WHAT YOU WILL DO – Output the records below word for word, leaving out the pictures.

DATA SUPPLIED –
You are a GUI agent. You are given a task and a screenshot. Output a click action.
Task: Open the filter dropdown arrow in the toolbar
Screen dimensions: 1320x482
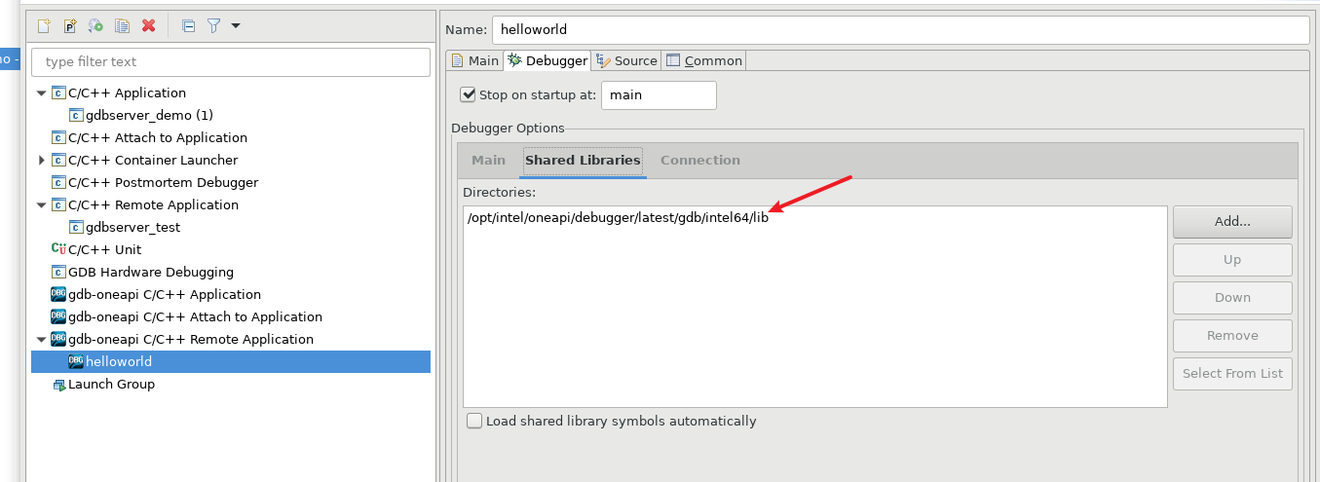[236, 26]
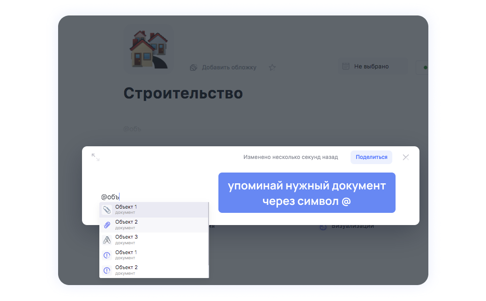Choose Объект 2 with exclamation mark icon
The width and height of the screenshot is (486, 301).
126,270
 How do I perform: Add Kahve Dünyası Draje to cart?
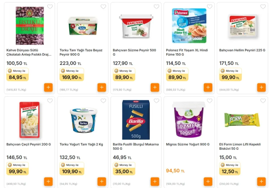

TASK OUTPUT –
You are a GUI agent. You are given a task and a screenshot. Output a click action.
Task: Open the filter dropdown arrow in the toolbar
Screen dimensions: 1320x482
[236, 26]
Choose Объект 2 with exclamation mark icon
The width and height of the screenshot is (486, 301).
126,270
 How do I perform: Add Kahve Dünyası Draje to cart?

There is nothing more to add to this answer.